With 2026 CBA Talks Looming, NFL Likely to Revisit Marijuana Testing Standards
The NFL is heading toward another high-stakes round of labor talks, and cannabis testing is expected to be back on the negotiating agenda. Formal collective bargaining between the league and the NFL Players Association (NFLPA) is not likely to begin until at least early 2026. But with most U.S. states now allowing medical cannabis and nearly half permitting adult-use sales, pressure is mounting on the league to revisit how it handles marijuana. Advocates say the next round of talks offers a rare chance to modernize the policy.
The policy has already shifted sharply. Under the 2020 CBA, the NFL eliminated suspensions for positive THC tests, narrowed the testing window to the first two weeks of training camp, and raised the threshold for a positive from 35 to 150 nanograms per milliliter. In December 2024, the NFL and NFLPA went further, boosting that threshold to 350 ng/mL and turning most violations into flat fines instead of game-check penalties. At the same time, the league has begun funding scientific research. Since 2021, the NFL and NFLPA have jointly committed more than $1.5 million to independent studies on cannabinoids and alternative pain management, including CBD’s potential role in treating pain and concussion symptoms. Yet marijuana remains on the list of prohibited substances. Players who test above the THC threshold during the narrow testing window are placed into the Substances of Abuse intervention program and can face escalating financial penalties. That uneasy balance—reduced punishment but ongoing prohibition—is one reason many observers expect cannabis testing rules to surface quickly once broader 2026 talks begin.
Several forces are likely to push the issue forward. The legal landscape has moved rapidly, with medical cannabis now legal in at least 40 states and recreational use allowed in 24, covering a majority of NFL markets. Players have also become more outspoken. Kansas City Chiefs tight end Travis Kelce has estimated that “50 to 80 percent” of players use cannabis and described how easily most navigate the current testing window, underscoring the gap between written rules and locker-room reality. Former players, including Ricky Williams and Adam “Pacman” Jones, have publicly discussed extensive marijuana use and efforts to evade tests under older policies.
The structure of the next negotiations could elevate the stakes. Owners are expected to push again for an 18-game regular season and other structural changes once formal CBA talks start in 2026, making drug policy one of several high-profile issues on the table. In past bargaining cycles, the league has often offered concessions on marijuana in exchange for player support on broader economic or scheduling changes.

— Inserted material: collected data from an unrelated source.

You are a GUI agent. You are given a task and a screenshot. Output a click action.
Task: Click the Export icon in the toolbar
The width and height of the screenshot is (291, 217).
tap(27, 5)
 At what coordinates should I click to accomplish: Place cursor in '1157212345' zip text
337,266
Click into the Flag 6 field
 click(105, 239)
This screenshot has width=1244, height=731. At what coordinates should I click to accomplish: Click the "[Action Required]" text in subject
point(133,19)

What reforms might emerge remains unclear. Player advocates and some medical voices want the NFL to stop testing for THC altogether and instead focus on impairment, aligning more closely with leagues that have effectively dropped cannabis from random testing pools. A more incremental outcome—such as further narrowing the testing window or formalizing protections for doctor-supervised medical use—may be more politically realistic.

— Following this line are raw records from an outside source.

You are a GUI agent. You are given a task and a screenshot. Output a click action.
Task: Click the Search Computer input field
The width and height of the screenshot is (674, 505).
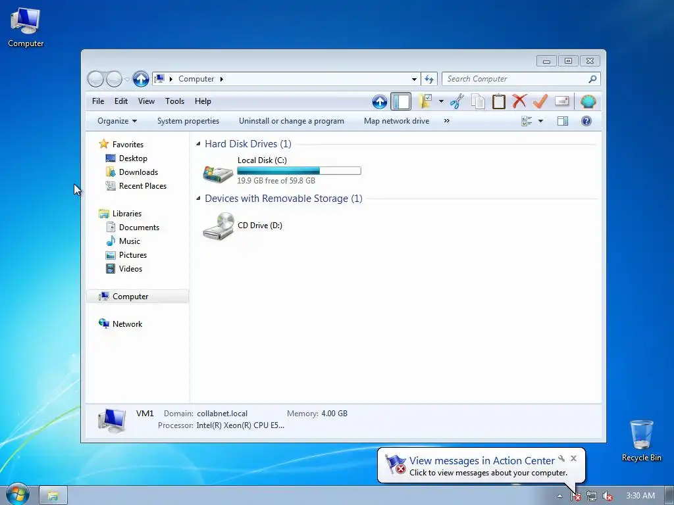click(515, 79)
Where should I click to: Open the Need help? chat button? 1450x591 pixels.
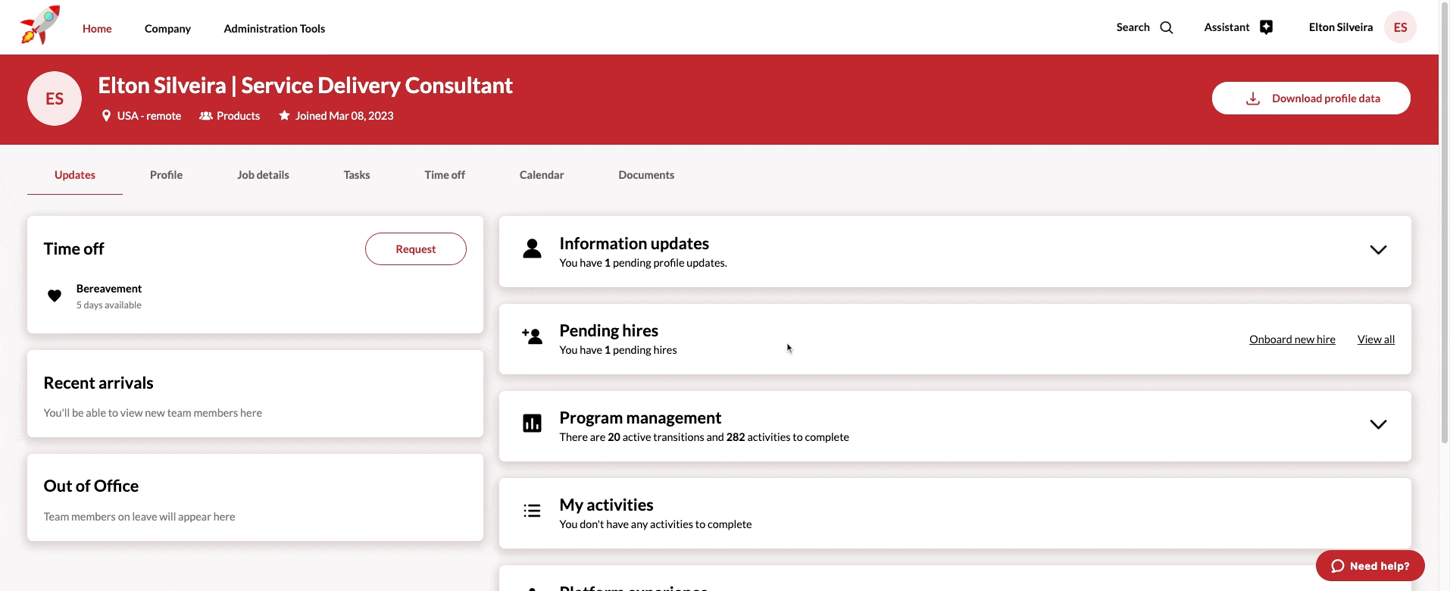click(x=1370, y=566)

For now, the league continues to list cannabis as banned while emphasizing that research on long-term effects remains incomplete. But with legalization expanding, federal rescheduling under review, and the NFL itself investing in cannabinoid science, few expect the status quo to last indefinitely. The 2026 bargaining round is widely seen as the moment when the league will be forced to decide whether cannabis testing remains central to its drug program—or becomes a relic of an earlier era.